World War II provided a dramatic impetus to this movement. Stunned by the carnage and, in particular, the extermination of millions of Jews, Gypsies, and others, an international team that included Eleanor Roosevelt drafted a Universal Declaration of Human Rights. It was designed to extend the umbrella of human rights to vulnerable populations around the world. On Dec. 10, 1948, it was adopted by the United Nations, and for the past 60 years it has inspired many societies to embrace the fundamental freedoms it promotes.

Today, concerns about the rights of ethnic, racial, and religious minorities - as well as women, homosexuals, and many others - are all advanced in the name of human rights. Many nations have hardwired into their system of laws protections enshrined in the Declaration. And, the Declaration has inspired people the world over to advocate for an expansion of individual rights.

Yet, there are reasons to doubt that this wave will continue to spread. Since the adoption of the Universal Declaration of Human Rights, we have witnessed genocidal murder in Cambodia, Bosnia, Liberia, Rwanda, and Darfur. In each of these cases, the international community did too little too late to bring an end to these tragedies. This has raised doubt as to our capacity and commitment to protect human rights.

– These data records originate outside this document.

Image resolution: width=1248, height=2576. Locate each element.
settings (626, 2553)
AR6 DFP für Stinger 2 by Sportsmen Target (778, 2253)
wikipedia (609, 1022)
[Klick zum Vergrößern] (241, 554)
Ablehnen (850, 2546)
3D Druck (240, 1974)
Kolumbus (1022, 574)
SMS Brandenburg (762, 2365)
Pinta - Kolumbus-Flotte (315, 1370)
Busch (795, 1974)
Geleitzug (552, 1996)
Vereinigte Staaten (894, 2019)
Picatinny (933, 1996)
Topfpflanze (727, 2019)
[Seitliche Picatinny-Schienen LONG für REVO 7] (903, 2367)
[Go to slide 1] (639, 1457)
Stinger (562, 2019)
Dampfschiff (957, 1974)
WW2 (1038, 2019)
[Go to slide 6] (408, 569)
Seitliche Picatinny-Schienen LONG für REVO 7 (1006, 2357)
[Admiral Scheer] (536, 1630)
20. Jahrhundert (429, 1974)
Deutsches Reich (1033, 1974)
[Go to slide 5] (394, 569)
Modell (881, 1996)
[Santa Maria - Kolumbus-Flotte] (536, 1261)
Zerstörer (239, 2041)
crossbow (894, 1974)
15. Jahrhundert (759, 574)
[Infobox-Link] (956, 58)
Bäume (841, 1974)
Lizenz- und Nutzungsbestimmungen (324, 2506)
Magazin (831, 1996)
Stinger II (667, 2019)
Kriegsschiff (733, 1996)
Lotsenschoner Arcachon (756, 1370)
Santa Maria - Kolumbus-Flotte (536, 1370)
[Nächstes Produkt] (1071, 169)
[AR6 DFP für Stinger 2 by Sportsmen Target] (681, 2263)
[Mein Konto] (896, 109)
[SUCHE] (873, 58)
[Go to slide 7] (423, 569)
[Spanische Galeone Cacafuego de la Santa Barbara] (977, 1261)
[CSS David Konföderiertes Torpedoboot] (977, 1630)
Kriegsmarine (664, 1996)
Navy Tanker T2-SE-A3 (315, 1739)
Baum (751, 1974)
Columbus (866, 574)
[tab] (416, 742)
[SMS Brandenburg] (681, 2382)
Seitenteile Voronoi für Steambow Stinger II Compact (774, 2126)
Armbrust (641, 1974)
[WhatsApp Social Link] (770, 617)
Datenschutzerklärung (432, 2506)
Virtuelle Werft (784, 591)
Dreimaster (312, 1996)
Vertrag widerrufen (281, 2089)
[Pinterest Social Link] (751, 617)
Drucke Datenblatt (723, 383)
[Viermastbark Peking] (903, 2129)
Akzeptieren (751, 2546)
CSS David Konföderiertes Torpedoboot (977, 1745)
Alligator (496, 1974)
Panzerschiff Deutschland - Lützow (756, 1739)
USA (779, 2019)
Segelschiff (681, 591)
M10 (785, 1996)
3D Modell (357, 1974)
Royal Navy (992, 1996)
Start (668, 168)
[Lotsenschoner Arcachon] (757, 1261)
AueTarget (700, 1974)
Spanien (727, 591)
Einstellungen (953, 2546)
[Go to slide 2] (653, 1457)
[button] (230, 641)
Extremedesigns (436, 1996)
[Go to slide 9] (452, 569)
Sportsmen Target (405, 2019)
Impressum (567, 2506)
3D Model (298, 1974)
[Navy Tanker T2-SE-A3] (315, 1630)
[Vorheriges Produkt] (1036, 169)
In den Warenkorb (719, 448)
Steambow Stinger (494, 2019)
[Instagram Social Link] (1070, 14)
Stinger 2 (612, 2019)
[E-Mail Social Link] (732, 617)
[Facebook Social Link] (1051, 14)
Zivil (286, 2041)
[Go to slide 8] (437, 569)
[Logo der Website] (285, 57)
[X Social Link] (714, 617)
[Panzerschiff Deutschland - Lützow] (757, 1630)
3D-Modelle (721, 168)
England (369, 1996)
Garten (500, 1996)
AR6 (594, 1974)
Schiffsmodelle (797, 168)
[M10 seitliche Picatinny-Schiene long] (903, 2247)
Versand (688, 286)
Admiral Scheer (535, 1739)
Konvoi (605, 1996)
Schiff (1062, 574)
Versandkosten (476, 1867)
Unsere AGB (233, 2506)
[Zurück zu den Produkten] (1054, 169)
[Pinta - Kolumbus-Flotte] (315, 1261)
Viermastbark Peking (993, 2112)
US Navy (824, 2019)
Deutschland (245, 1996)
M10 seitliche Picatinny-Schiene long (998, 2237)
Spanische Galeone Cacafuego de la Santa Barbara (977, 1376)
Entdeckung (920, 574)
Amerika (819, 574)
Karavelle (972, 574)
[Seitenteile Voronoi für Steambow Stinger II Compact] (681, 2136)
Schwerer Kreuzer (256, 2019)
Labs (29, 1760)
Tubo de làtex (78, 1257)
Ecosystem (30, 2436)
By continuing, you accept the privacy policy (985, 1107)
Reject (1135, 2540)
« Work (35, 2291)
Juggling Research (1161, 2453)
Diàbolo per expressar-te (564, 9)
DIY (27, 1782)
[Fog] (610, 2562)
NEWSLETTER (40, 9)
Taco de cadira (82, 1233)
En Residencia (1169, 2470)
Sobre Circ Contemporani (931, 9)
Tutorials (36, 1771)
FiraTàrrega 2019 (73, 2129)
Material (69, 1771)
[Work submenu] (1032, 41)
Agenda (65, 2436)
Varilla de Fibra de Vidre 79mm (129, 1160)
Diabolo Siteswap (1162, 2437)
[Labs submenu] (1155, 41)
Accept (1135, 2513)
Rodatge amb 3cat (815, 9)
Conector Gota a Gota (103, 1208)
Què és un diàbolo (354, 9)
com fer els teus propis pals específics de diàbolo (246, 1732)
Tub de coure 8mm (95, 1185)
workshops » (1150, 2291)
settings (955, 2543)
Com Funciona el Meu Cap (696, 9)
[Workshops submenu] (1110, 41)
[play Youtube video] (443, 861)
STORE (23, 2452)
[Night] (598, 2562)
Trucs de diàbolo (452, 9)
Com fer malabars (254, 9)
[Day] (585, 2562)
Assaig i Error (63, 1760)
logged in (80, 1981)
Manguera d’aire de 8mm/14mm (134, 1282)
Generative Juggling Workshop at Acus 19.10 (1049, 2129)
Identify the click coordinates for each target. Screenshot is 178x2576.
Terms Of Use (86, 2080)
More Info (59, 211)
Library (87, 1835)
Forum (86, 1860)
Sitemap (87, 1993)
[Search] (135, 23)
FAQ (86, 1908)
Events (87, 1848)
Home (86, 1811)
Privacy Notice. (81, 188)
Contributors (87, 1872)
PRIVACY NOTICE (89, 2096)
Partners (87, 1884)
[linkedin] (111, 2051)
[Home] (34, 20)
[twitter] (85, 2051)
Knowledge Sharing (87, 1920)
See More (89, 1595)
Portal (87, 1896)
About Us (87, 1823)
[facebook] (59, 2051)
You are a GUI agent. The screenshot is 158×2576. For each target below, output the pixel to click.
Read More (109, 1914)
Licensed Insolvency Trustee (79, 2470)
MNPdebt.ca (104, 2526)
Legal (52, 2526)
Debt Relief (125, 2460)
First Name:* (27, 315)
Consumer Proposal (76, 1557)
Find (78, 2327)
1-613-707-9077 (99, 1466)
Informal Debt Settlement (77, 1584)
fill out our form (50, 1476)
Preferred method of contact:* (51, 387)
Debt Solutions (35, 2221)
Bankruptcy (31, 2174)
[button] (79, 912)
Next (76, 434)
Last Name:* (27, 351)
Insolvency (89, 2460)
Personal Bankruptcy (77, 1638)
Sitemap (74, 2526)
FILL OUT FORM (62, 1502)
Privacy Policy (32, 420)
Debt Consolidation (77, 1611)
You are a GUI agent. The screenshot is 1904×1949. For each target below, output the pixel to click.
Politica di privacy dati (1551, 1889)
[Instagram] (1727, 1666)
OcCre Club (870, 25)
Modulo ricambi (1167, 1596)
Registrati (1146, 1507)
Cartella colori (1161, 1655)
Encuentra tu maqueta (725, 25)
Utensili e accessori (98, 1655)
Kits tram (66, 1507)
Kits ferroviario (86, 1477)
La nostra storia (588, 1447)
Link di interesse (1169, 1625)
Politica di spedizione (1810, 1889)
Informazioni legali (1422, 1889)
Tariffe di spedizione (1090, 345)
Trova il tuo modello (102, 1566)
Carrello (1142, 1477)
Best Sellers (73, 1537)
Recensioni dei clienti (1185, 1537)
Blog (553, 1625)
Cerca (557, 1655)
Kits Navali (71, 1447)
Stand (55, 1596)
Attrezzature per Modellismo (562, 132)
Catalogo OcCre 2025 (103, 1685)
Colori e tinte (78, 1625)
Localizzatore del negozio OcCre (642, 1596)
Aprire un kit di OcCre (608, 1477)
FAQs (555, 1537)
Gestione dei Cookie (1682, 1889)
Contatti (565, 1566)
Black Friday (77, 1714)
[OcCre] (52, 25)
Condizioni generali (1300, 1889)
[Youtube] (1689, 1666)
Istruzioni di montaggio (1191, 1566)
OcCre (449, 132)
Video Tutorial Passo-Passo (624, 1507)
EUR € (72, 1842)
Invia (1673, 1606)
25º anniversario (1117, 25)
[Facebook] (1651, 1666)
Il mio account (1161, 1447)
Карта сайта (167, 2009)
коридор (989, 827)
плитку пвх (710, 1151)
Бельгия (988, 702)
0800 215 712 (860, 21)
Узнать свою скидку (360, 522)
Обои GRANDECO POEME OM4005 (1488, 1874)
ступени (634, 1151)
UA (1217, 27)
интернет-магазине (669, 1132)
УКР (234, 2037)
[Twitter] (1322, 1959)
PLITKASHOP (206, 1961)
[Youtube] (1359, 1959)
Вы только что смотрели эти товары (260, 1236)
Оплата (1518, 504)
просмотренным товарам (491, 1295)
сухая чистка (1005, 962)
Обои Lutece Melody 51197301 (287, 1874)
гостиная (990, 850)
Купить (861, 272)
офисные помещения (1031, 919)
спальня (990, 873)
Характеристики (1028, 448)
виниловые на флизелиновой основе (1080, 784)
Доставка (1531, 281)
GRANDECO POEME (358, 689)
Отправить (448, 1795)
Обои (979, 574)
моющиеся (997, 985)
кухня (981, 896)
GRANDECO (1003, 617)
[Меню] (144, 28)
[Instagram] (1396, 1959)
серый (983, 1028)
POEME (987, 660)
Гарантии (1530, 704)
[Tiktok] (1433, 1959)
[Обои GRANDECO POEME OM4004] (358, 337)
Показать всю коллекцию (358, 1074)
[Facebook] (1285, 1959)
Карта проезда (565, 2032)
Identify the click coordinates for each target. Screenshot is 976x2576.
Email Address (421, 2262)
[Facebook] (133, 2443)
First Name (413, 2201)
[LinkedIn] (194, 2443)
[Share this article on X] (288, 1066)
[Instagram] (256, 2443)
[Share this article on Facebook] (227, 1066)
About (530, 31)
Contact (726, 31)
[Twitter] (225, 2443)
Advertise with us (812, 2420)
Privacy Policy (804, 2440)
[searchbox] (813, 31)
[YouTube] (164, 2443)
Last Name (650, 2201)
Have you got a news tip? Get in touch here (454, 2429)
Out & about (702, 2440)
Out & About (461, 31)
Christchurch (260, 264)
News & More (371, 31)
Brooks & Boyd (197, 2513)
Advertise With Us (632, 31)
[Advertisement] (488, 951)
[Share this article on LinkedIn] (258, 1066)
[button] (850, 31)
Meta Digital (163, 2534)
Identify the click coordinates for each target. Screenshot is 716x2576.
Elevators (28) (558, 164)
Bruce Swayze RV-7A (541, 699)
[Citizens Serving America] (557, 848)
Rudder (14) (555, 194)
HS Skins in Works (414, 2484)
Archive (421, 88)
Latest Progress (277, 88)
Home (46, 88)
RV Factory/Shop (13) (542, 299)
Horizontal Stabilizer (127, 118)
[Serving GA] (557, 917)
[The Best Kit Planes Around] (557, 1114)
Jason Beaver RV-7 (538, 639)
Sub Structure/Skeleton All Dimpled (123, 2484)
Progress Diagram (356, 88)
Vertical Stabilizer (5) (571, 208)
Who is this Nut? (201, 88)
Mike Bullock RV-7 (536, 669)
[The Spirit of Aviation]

Many nations and organizations also use allegations of abuse to promote goals that actually undermine human rights. The UN Human Rights Council, for example - a body that includes some of the world’s most repressive regimes, including Cuba, Saudi Arabia, and Sudan - has dedicated itself to the vilification of Israel. In the last two years, it has passed 22 resolutions condemning Israel, four criticizing Burma, and one directed at North Korea. In the same period, it has not passed a single resolution calling attention to abuses in Zimbabwe, Iran, Tibet, the Congo, or Saudi Arabia, or to concerns in any of the other 184 UN member states. This reflects a growing corruption of elements of the human rights movement that are willing to subordinate the interests of vulnerable populations to advance crass political purposes.

Finally, over the past two decades, a well-organized challenge to the very idea of human rights has emerged. Under the umbrella of the Saudi-based Organization of the Islamic Conference, 57 Muslim majority nations are promoting a measure that would amend the Declaration so that speech that some construe as blasphemous would no longer be protected. The claim is that such utterances induce anti-religious violence and hatred against religious communities, particularly against Muslims. Each year since 1999, this nonbinding resolution has been approved by the UN Human Rights Council.

While this initiative may appear laudable, its effect is Orwellian. To stop expressions that some deem offensive, it would eviscerate the very idea of human rights by removing protections for the most basic of rights: freedom of speech, conscience, religion, and association. It also reflects an emerging clash of cultures between those who believe that the protection of individual rights is elemental to a free society and those who see in such rights a threat to religious beliefs that they hold sacred.

In the years to come, the human rights movement will need to find a way to negotiate this challenge. It will also need to fight to safeguard the integrity of the Universal Declaration of Human Rights, a document to which all lovers of freedom owe a profound debt of gratitude.

Ken Levine is president and Robert Leikind is executive director of the Greater Boston Chapter of the American Jewish Committee.